Oleh:
Dwipa Mandala
PERKEMBANGAN dunia yang dinamis setiap waktu berubah dan penuh misteri termasuk di dalamnya perkembangan terorisme dalam dua dasawarsa terakhir ini tampak jelas. Berbagai belahan bumi mengalami perubahan yang signifikan dan saling berpengaruh mengikat satu sama lain.
Sesuai yang dikemukakan oleh Profesor David Rapoport yaitu teori empat gelombang terorisme modern pada tahun 2004, di mana beliau mengemukakan bahwa terorisme sejak abad ke-19 terbagi ke dalam 4 gelombang yang berdasarkan motivasi Ideologi dan strategi teroris yang dominan pada setiap periode yaitu :
1. Gelombang Anarkis (1880-an – 1920-an) : Terorisme yang dipicu oleh ideologi anarkisme yang menolak institusi negara.
2. Gelombang Anti-kolonial (1920-an – 1960-an) : Gerakan teroris yang berjuang untuk kemerdekaan dari kekuasaan kolonial.
3. Gelombang Kiri Baru (1960-an – 1980-an) : Terorisme yang didorong oleh ideologi revolusi sosial dan menentang kapitalisme.
4. Gelombang Religius (1979 – sekarang) : Terorisme yang berfokus pada motivasi agama, khususnya Islamis setelah Revolusi Iran.
Selanjutnya beberapa akademisi pun telah menyampaikan adanya gelombang ke-5, yang saat ini belum begitu diakui secara luas tetapi realitanya memang mengalami. Contohnya Al Qaeda dan ISIS, yang telah menorehkan luka dengan berbagai pembantaian serta teror.
Perkembangan lainnya adalah negara Amerika Serikat yang telah meninggalkan wilayah Afghanistan, sehingga kelompok Taliban yang selama ini memerangi pendudukan asing juga sedikit banyak berpengaruh dengan perubahan pola gerak terorisme di belahan dunia lain.

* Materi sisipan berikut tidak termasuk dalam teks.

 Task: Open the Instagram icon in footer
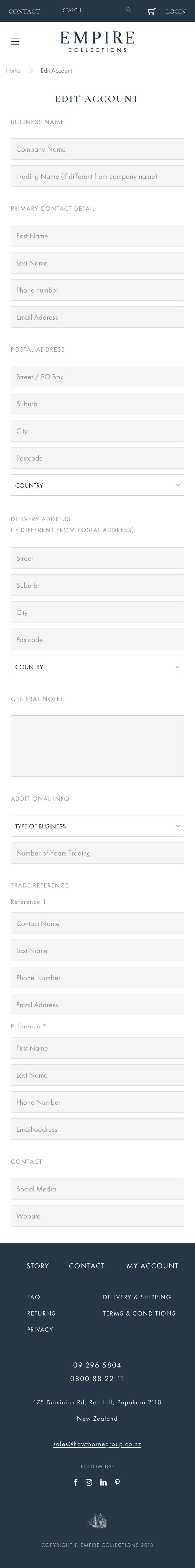(89, 1482)
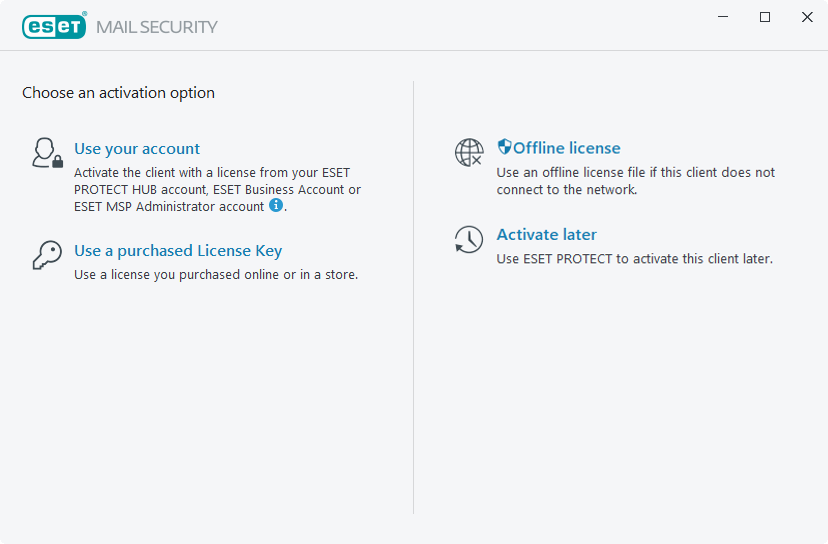Close the activation dialog window

pos(807,17)
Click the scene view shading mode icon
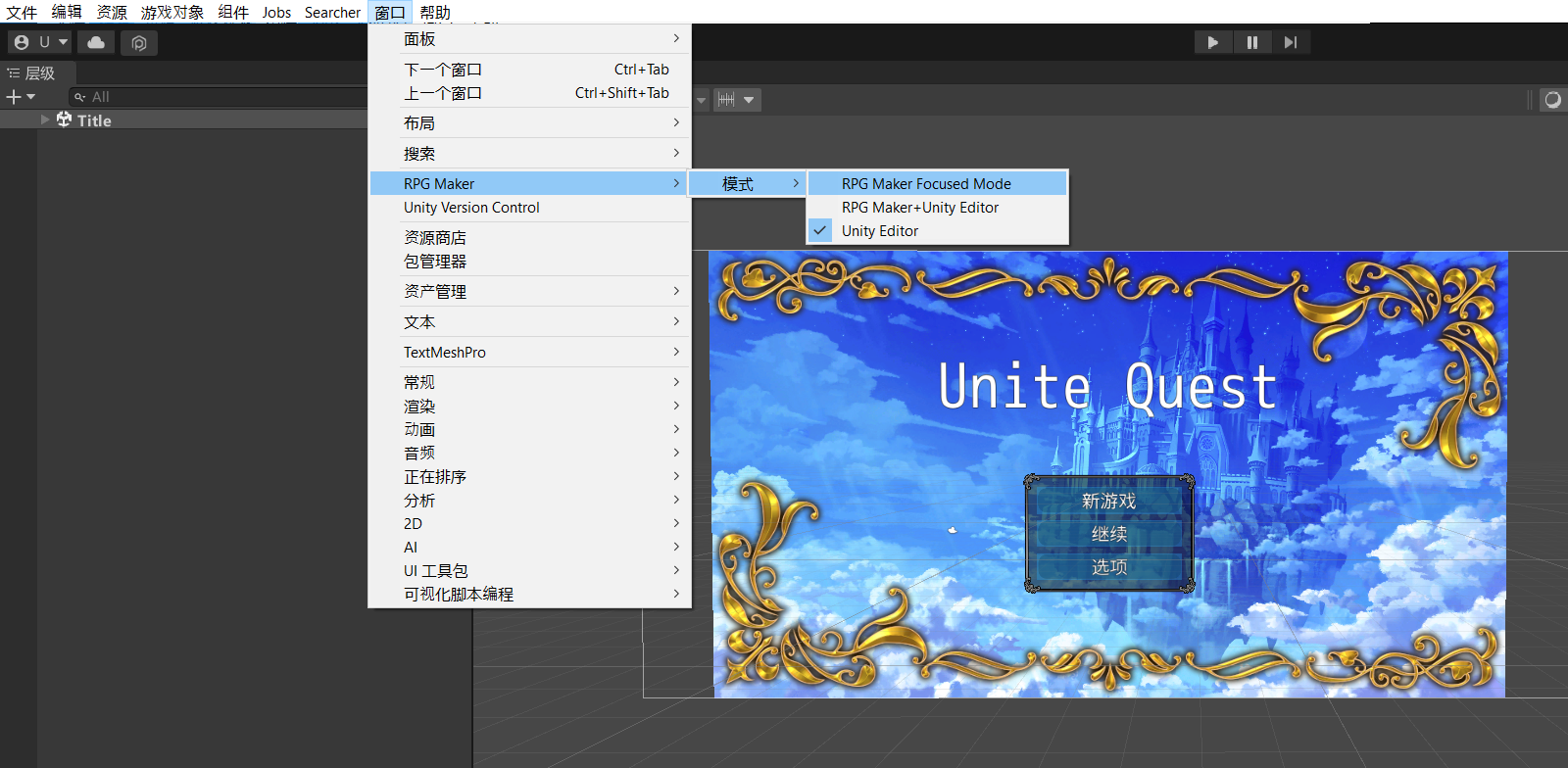The height and width of the screenshot is (768, 1568). (1552, 100)
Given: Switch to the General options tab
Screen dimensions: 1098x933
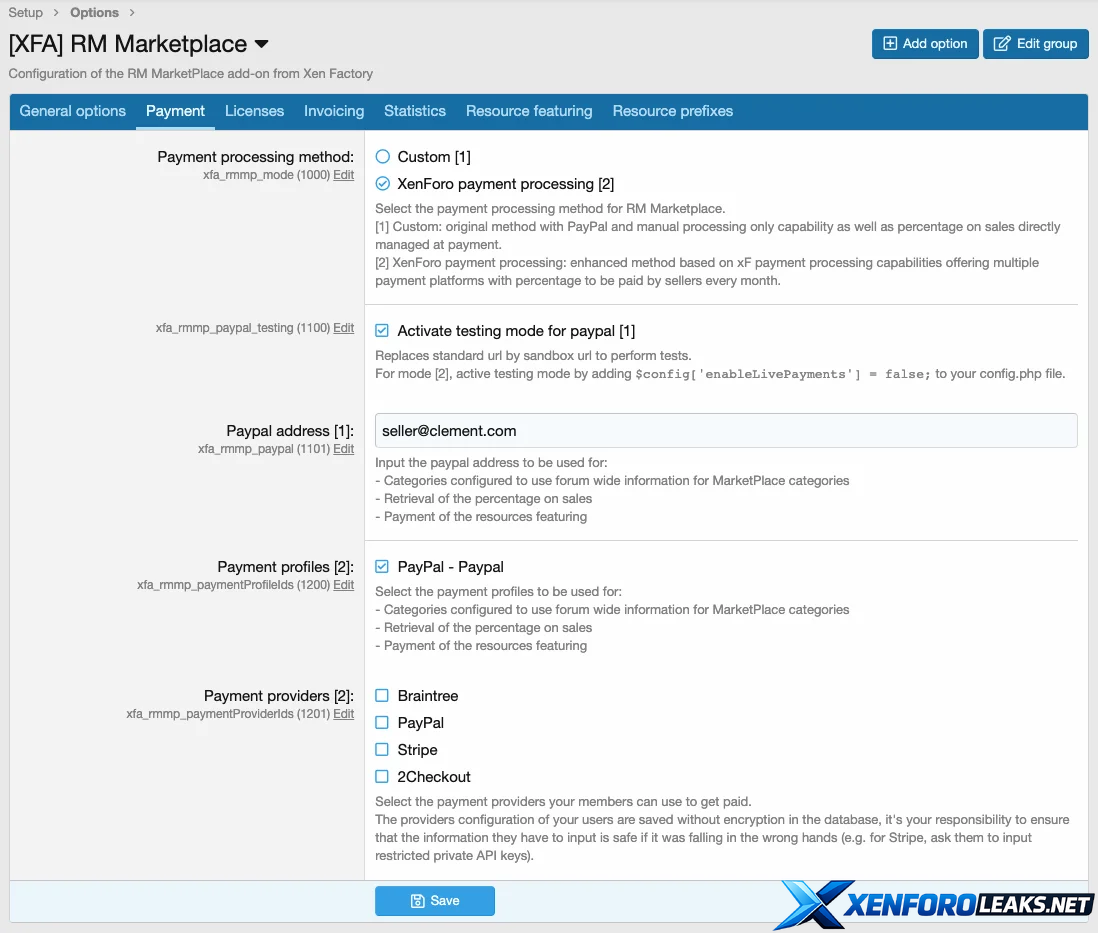Looking at the screenshot, I should 73,111.

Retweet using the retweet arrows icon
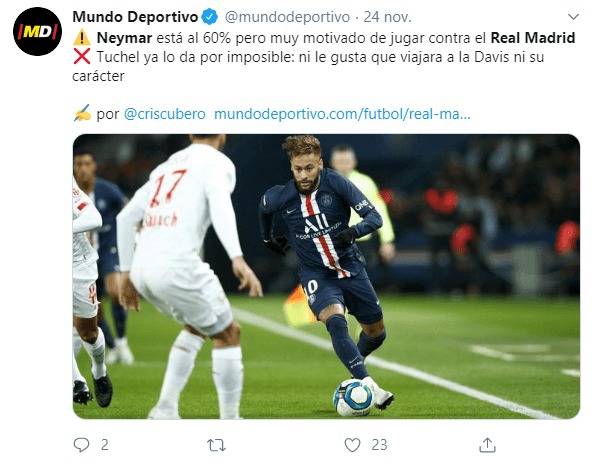(x=216, y=445)
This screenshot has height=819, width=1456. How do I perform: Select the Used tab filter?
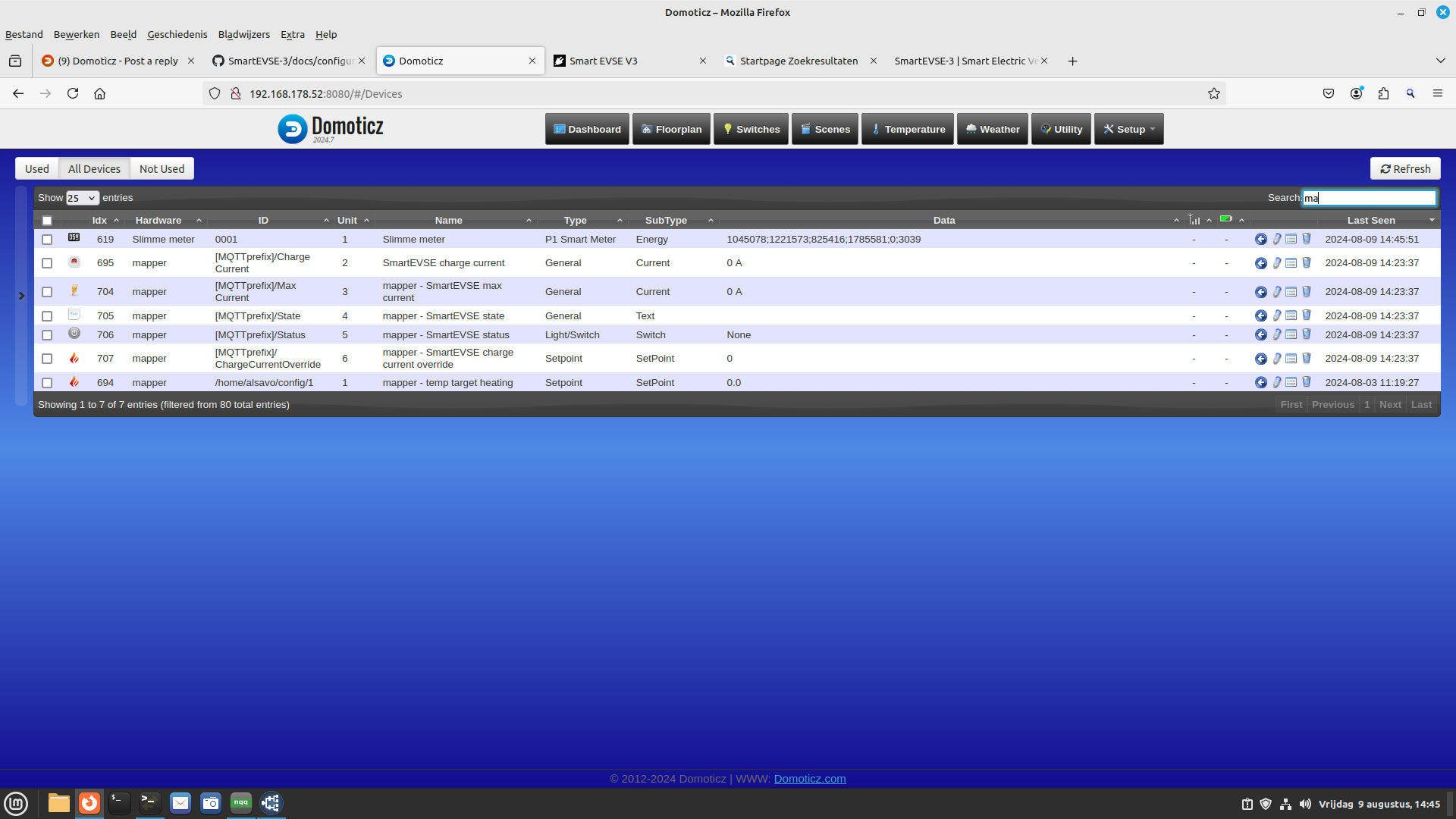click(x=36, y=168)
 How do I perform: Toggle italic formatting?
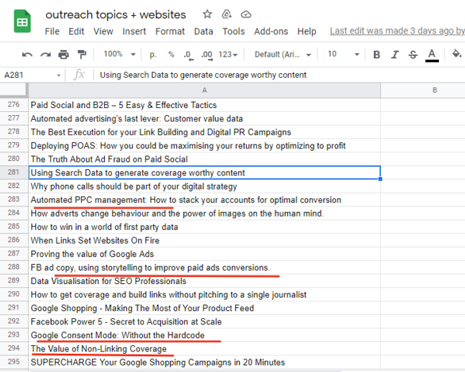(395, 54)
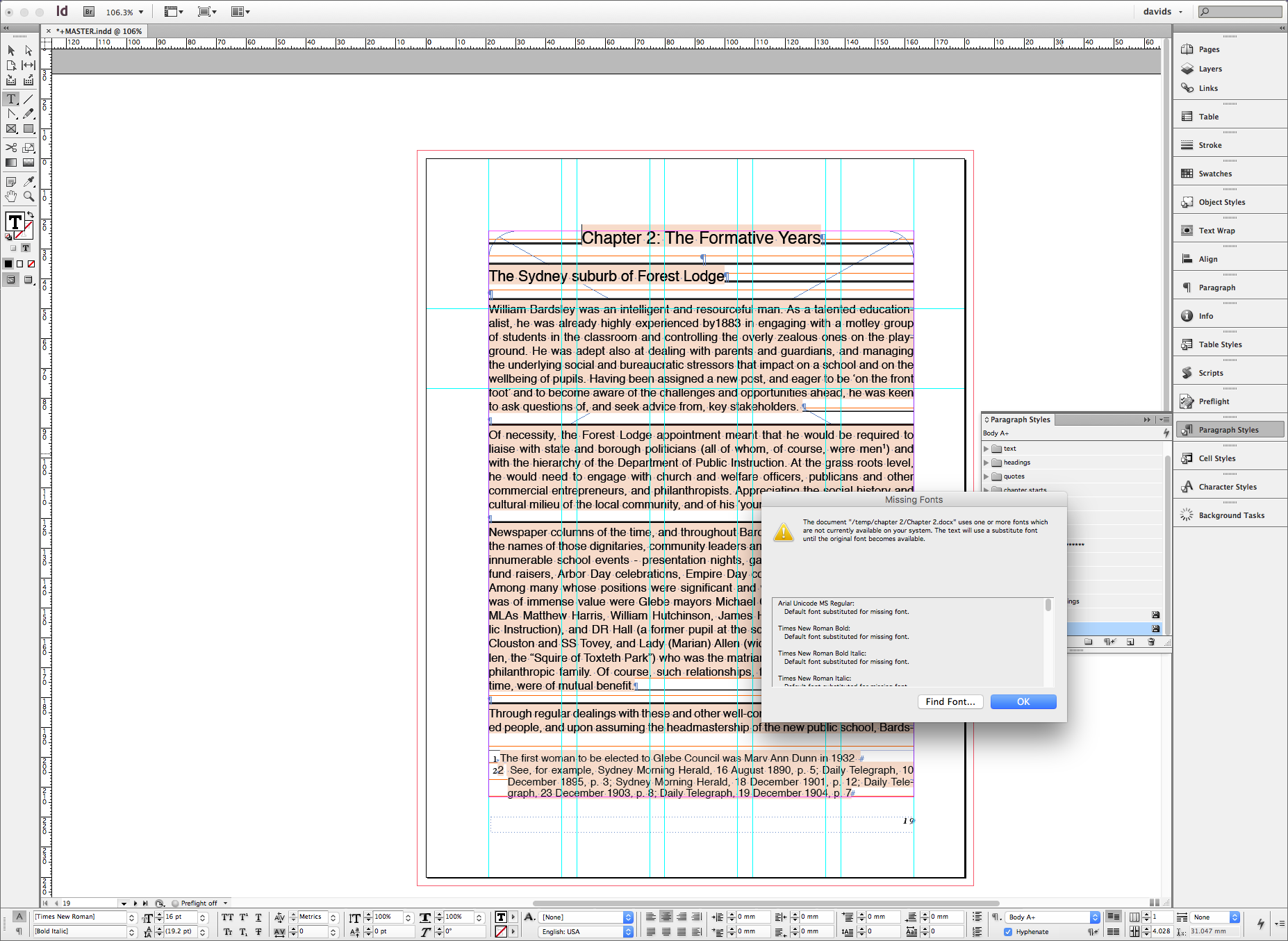Select the Rectangle Frame tool

click(11, 129)
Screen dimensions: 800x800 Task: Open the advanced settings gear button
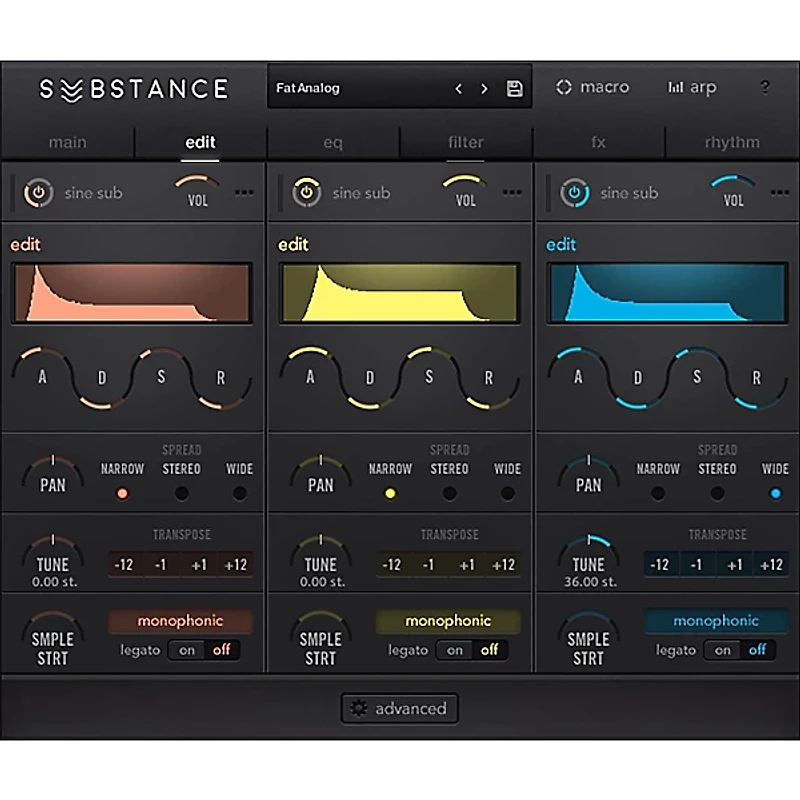400,708
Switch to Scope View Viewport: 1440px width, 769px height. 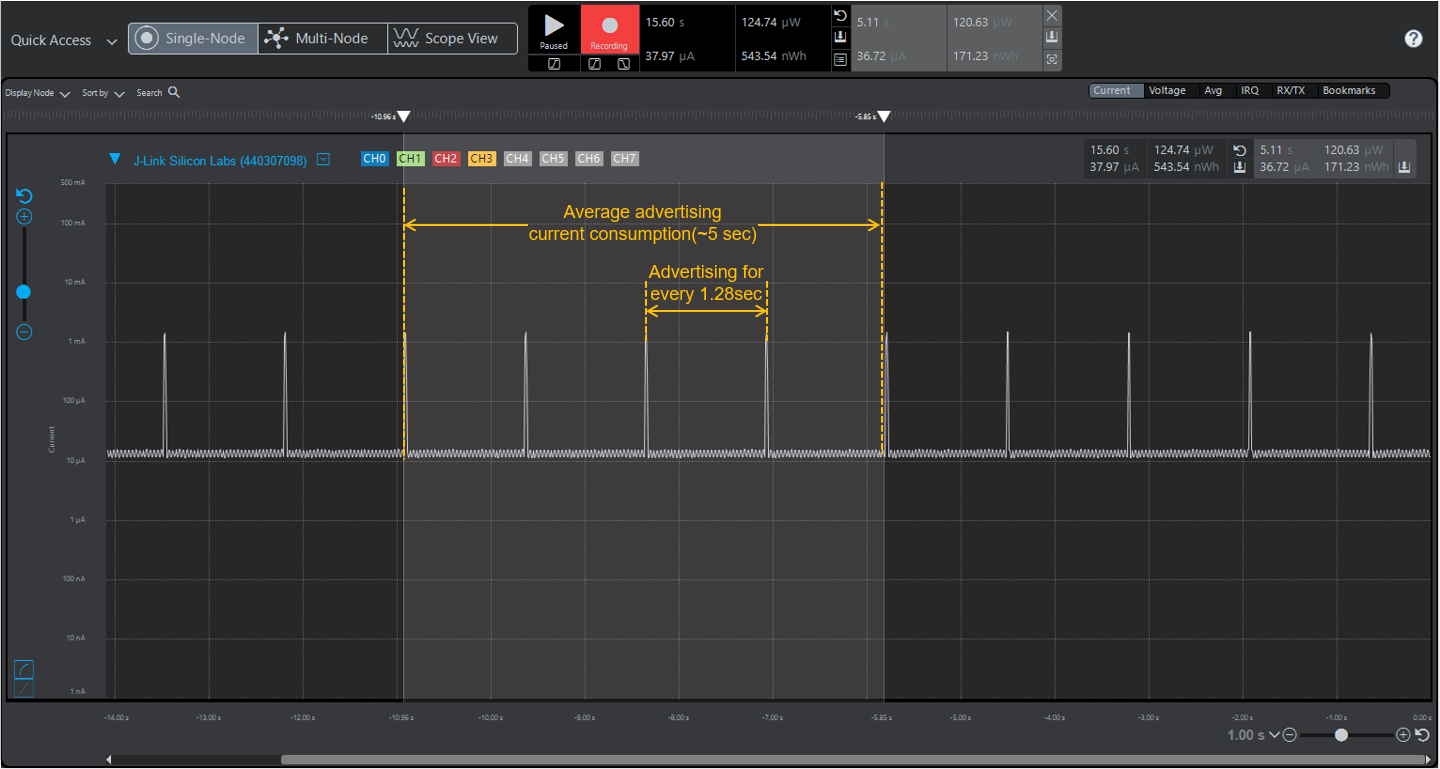[x=452, y=39]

Di Indonesia sendiri, yang dulu pernah diteror dengan berbagai teror bom, mulai dari bom Bali 1, hingga sekarang ini banyak kelompok yang dulu berbaiat kepada Al Qaeda dan atau ISIS, telah menyamarkan gerakan-gerakan dan selalu berupaya untuk menyebarkan paham terorisme tersebut.
Perubahan bentuk terorisme atas pengaruh dari belahan bumi lain contohnya saat ini Al Qaeda dan ISIS tidak memiliki wilayah, tetapi tidak mungkin pahamnya akan habis begitu saja dan terang diketahui bahwa pola mereka berubah/berevolusi dari global ke lokal. (Danube Institute)(Digital Repository at GU).
Dengan tantangan evolusi tersebut dan belahan bumi ini terhubung secara digital, maka Indonesia harus lebih cerdas dan terkoordinir menghadapinya.
Perubahan Terorisme level global ke lokal.
Secara keseluruhan gerakan terorisme selama ini adalah pada tingkat global/internasional, tetapi saat ini dengan jatuhnya Al-Qaeda dan ISIS, mereka melakukan perubahan menjadi kelompok yang kecil-kecil dan seolah-olah tidak terhubung antara satu kelompok dengan kelompok yang lain. Dan hal ini tentu saja menuntut kepada negara Indonesia melalui BNPT, Polri dengan Densus 88 nya, untuk lebih jeli dan memiliki cara yang harus lebih unggul dibanding kelompok-kelompok tersebut.
Walaupun dalam waktu akhir-akhir ini tidak terjadi teror bom, tetapi pergerakan mereka yang selalu menanamkan pahamnya ternyata masih ada dan itu dibuktikan dengan penangkapan salah seorang pelaku teroris di Gorontalo beberapa waktu yang lalu.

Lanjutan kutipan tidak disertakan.